Without warning (or maybe perhaps there was one), the point of a wicked lance with a narrow halberd-like blade hovers just in front of Jalter's nose. Jalter, though, doesn't flinch one bit.

In part because the moment I see the lance materialize in Elizabeth's hand, I react instantly. My right hand is already clasped around Elizabeth's spear, just in front of her own right hand that she uses to hold it.

"Master, what...?" Siegfried asks quietly and hesitantly, and even Salter has glanced over in curiosity, but I'm not paying to him at the moment, because I'm glaring hard down at Liz.

"Even if she's provoking you, I'd like to kindly ask you not to threaten someone in my own house," I ask Elizabeth quietly, eliminating any possible trace of emotion in my voice.

"Let go, piggy. I asked you to be my manager, not my warden," Elizabeth darkly hisses back, her neon-ish-blue eyes slowly adjusting at me instead of Jalter.

"And you agreed to be my Servant, not a delinquent," I shoot back. "And if I were to let you two to have at each other, you'll fucking blow up this entire block, which I won't allow. If you want to settle things with her, take it to Chaldea; I'm sure Da Vinci's got some sorta training room for you two to blow up."

"Lady Elizabeth, please calm down. This is the home of our Master; I cannot agree with anything that would involve putting it or anyone around it in danger," Artoria adds, slowly getting up to her own feet as well in her quaint little dress. Siegfried also joins her, but silently, while the Alter girls casually keep watching Tom Hanks carry Gary Sinise out of a Vietnamese jungle in the middle of an artillery strike.

Grumbling to herself in Hungarian, Elizabeth stands down, de-materializing her lance.

"Tch. A manager who doesn't even support me..." Elizabeth remarks grumpily, turning and shoving me out of her way, and she swiftly slips down the stairs to the basement, and we can hear the telltale shwoop! of the portal teleporting her back to Chaldea.
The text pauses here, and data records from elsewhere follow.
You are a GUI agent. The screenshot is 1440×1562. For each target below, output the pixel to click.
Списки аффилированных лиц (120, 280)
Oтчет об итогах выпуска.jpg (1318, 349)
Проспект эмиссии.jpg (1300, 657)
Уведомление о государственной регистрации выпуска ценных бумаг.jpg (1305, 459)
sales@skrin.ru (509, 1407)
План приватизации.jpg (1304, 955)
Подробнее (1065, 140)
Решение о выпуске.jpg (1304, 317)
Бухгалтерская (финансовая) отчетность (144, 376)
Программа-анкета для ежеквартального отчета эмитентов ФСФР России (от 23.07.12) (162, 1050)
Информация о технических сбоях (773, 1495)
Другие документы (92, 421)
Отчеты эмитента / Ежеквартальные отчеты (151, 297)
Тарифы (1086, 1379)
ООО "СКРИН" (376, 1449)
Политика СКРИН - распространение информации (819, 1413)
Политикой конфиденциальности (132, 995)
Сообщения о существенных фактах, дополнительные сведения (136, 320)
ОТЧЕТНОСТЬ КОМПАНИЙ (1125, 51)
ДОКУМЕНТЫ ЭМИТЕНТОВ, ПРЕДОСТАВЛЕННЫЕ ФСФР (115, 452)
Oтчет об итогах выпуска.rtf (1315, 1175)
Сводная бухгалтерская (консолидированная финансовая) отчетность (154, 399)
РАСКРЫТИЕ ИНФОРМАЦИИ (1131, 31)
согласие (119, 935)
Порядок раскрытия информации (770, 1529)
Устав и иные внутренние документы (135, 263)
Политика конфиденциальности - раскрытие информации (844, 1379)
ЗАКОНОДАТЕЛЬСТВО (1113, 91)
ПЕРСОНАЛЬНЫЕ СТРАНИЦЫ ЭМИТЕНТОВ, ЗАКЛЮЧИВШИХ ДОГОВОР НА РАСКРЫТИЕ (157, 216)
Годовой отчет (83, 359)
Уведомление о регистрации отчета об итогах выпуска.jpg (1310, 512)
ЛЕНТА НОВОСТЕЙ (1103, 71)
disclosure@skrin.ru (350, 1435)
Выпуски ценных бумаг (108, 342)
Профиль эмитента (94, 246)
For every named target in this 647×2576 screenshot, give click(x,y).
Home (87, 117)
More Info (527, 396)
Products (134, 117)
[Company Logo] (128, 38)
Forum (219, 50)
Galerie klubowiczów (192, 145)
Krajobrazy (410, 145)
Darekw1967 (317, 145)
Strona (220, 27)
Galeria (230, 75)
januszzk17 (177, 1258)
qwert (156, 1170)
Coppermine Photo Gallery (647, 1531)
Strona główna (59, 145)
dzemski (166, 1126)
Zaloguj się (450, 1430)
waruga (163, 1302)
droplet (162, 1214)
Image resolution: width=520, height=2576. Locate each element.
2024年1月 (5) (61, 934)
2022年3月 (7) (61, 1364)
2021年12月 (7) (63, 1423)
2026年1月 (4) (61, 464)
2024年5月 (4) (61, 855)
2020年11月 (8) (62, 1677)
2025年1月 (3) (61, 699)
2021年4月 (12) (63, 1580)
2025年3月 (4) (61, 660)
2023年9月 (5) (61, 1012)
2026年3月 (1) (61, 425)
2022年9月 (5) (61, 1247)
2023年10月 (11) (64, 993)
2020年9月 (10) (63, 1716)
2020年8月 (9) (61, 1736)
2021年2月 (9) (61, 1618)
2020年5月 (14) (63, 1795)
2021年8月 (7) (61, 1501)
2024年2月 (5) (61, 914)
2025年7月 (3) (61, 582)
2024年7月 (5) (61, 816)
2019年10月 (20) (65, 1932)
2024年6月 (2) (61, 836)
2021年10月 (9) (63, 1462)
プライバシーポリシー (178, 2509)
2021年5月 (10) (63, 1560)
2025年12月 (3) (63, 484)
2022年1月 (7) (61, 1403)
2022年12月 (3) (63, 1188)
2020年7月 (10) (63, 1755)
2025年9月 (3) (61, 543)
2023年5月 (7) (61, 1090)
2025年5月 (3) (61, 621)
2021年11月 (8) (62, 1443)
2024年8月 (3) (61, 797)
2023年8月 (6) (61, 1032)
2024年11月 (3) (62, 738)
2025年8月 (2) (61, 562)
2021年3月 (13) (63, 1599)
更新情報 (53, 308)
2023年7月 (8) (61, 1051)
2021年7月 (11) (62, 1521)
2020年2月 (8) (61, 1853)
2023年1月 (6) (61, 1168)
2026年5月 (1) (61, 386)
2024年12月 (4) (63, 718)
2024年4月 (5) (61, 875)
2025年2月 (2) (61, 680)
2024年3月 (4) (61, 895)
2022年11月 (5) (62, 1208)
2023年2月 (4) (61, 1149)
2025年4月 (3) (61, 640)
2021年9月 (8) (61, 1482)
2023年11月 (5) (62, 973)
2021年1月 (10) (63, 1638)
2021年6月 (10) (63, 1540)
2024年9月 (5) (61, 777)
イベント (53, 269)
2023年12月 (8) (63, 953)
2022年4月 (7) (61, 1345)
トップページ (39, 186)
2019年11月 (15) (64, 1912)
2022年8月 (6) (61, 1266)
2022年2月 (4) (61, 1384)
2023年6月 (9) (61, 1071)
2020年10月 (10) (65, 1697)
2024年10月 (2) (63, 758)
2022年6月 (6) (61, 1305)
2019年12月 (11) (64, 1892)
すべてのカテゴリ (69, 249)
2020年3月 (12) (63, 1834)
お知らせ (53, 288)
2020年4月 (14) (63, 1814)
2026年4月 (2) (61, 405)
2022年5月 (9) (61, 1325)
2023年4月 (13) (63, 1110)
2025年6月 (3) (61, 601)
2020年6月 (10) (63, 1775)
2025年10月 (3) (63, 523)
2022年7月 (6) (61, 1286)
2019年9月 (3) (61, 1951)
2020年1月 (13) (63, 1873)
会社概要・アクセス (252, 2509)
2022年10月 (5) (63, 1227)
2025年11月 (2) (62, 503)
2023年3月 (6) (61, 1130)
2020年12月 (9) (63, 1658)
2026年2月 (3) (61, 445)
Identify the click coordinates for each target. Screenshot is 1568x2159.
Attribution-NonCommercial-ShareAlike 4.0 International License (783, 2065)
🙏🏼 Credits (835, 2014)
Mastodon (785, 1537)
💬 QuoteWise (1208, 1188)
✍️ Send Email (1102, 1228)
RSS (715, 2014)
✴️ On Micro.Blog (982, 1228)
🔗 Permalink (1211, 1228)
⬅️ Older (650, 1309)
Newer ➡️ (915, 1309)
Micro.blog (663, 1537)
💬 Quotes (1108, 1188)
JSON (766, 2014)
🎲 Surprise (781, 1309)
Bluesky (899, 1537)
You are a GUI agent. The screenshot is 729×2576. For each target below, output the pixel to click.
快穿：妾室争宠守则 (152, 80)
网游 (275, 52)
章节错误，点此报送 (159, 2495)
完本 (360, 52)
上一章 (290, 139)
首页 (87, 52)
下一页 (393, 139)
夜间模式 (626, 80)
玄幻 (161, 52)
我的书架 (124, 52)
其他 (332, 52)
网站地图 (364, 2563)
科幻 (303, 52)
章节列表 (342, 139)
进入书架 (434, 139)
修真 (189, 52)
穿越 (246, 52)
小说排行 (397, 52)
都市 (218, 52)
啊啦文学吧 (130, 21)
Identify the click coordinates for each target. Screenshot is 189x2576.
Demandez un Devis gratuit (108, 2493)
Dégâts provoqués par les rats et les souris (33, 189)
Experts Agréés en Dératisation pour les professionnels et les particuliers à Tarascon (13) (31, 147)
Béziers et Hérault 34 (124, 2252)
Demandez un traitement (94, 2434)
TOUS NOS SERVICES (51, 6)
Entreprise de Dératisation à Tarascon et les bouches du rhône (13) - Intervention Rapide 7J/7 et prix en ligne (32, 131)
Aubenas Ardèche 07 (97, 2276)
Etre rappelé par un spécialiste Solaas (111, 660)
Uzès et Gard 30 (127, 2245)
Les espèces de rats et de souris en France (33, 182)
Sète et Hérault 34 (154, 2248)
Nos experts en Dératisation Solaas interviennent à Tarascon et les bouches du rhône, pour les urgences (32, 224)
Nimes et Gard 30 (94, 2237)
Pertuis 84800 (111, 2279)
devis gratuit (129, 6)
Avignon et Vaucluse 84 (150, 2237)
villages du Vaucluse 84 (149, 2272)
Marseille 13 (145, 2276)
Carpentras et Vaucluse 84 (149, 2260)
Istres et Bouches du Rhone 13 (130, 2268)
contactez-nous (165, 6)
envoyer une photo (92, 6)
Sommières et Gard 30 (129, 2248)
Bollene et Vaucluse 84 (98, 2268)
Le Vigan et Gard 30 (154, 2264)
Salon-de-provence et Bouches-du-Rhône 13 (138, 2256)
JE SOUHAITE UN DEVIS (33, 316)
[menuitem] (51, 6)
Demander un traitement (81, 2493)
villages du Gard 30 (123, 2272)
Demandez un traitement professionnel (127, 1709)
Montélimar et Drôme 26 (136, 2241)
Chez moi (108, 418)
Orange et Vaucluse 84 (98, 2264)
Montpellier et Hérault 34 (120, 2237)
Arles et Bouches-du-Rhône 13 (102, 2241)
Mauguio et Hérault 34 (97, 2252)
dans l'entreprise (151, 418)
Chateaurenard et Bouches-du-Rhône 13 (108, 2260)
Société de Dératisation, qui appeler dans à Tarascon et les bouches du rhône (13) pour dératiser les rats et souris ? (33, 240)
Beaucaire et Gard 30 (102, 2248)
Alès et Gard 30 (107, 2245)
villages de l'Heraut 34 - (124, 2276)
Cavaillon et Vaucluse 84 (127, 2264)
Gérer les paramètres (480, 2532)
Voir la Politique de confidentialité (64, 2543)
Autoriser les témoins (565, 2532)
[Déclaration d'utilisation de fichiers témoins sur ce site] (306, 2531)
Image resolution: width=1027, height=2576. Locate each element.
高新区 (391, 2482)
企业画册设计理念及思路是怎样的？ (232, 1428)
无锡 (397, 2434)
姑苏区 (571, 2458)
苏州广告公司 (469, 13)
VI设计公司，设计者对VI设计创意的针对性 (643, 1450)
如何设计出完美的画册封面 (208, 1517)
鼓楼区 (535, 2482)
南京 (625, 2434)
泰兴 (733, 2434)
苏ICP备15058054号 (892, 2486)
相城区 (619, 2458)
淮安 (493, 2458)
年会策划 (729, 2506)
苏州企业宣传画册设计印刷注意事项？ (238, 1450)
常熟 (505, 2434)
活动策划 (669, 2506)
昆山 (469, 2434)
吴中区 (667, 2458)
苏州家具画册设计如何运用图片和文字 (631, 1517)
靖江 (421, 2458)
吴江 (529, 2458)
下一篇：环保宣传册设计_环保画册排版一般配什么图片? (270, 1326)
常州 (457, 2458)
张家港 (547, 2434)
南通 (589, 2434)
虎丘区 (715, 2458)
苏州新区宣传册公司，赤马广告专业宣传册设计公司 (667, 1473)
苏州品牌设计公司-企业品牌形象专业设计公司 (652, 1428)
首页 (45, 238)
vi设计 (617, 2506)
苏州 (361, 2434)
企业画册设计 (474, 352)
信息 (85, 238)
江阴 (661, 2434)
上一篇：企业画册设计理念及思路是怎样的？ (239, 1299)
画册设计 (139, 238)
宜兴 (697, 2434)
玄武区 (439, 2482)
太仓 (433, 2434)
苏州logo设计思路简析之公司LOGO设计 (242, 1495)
"Don't mind her, Master," Jalter scoffs tauntingly. "She's the kind of girl who can't stand being ignored for very long at all, if you know anything about her. She'll come back soon enough, though I'm sure you're not exactly looking forward to that."

Elizabeth Bathory, the infamous Hungarian countess who terrorized the country by kidnapping, torturing, and brutally murdering upwards of hundreds of young women for her own enjoyment, though the exact number is debated. I don't profess to know much about her, admittedly, so maybe I should take the time to put my history cap back on and do some side research on these Servants. Though, if she really is Elizabeth Bathory, why the hell is she so infatuated with being an idol? Idol culture is a modern phenomenon, so why's someone who lived back in the 16th century so obsessed with that?

As soon as I reach the end of this train of thought, however, we hear the shwoop! of the portal sounding off again, and I turn around to find Elizabeth depressedly walking back up the stairs. She stops at the top of the stairs.

"...I forgot Carmilla was on the other side," Liz, still grumpy, mutters, and she slowly drags her feet over to the table.